L’annonce, confirmée par une source sûre à Le360, sonne comme une bombe. Le président ukrainien Volodymyr Zelensky sera l’invité de marque du sommet de la Ligue arabe qui se tiendra demain vendredi 19 mai à Djeddah, en Arabie saoudite. Il devra par la même occasion donner un discours devant les chefs d’État et de délégations des pays membres de la Ligue arabe. L’initiative émane de l’Arabie saoudite, président et hôte de ce 32ème sommet. Et elle a pris tout le monde de court. Et pour cause, la Ligue arabe et les États la composant se sont jusque-là abstenus de prendre une position tranchée dans le conflit russo-ukrainien. La présence de Zelensky à Djeddah vaut changement radical de cette posture pour un appui franc et direct du monde arabe à l’Ukraine et, plus globalement, au camp occidental dans la guerre qui l’oppose à Moscou.
Or, celui-ci compte des alliés, pour certains inconditionnels, de la Russie. Nommons la Syrie qui marque son retour au sein de la famille arabe, dont elle avait été exclue fin 2011 après la répression d’un soulèvement populaire qui avait dégénéré en guerre dévastatrice. Le ministre syrien des Affaires étrangères avait d’ailleurs confirmé mercredi que le président Bachar al-Assad participerait au sommet de Djeddah, auquel le royaume l’a convié la semaine dernière. Ceci, à la faveur notamment d’une détente qualifiée d’historique entre Ryad et Téhéran, autre grand soutien du régime syrien dans la région et ennemi juré, du moins jusqu’ici, de l’Arabie saoudite.
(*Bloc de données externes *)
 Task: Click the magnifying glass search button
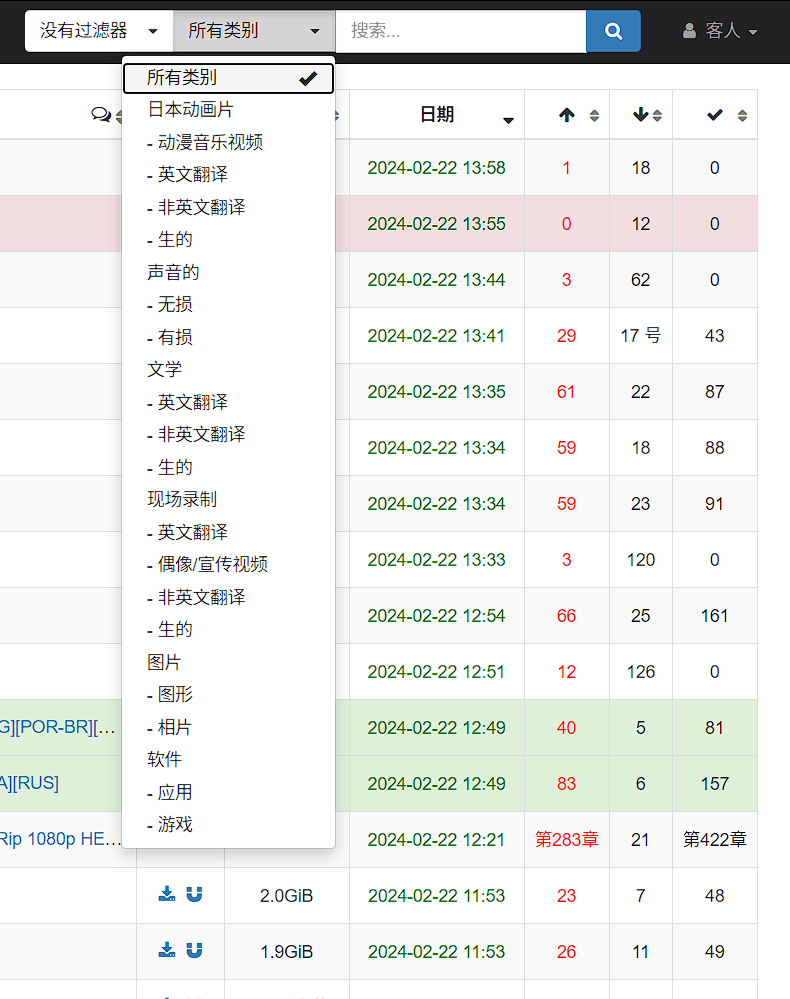pyautogui.click(x=613, y=31)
MBS, catégorie poids lourd
Pour le politologue et universitaire Mohamed Chiker, le message principal de cette invitation est de marquer le poids considérable et décisif de l’Arabie saoudite dans le monde arabe, et il est adressé par Ryad… aux États-Unis. «Même si elle a pris une grande distance par rapport à Washington sur nombre de dossiers, refusant notamment toute hausse de production de pétrole au grand dam des États-Unis et se rapprochant de l’Iran, avec la bénédiction de la Chine, et de la Syrie alors que les Américains s’y opposent fermement, Ryad signifie qu’elle peut aussi jouer des rôles importants allant dans le sens des intérêts de l’Occident de manière générale», explique-t-il.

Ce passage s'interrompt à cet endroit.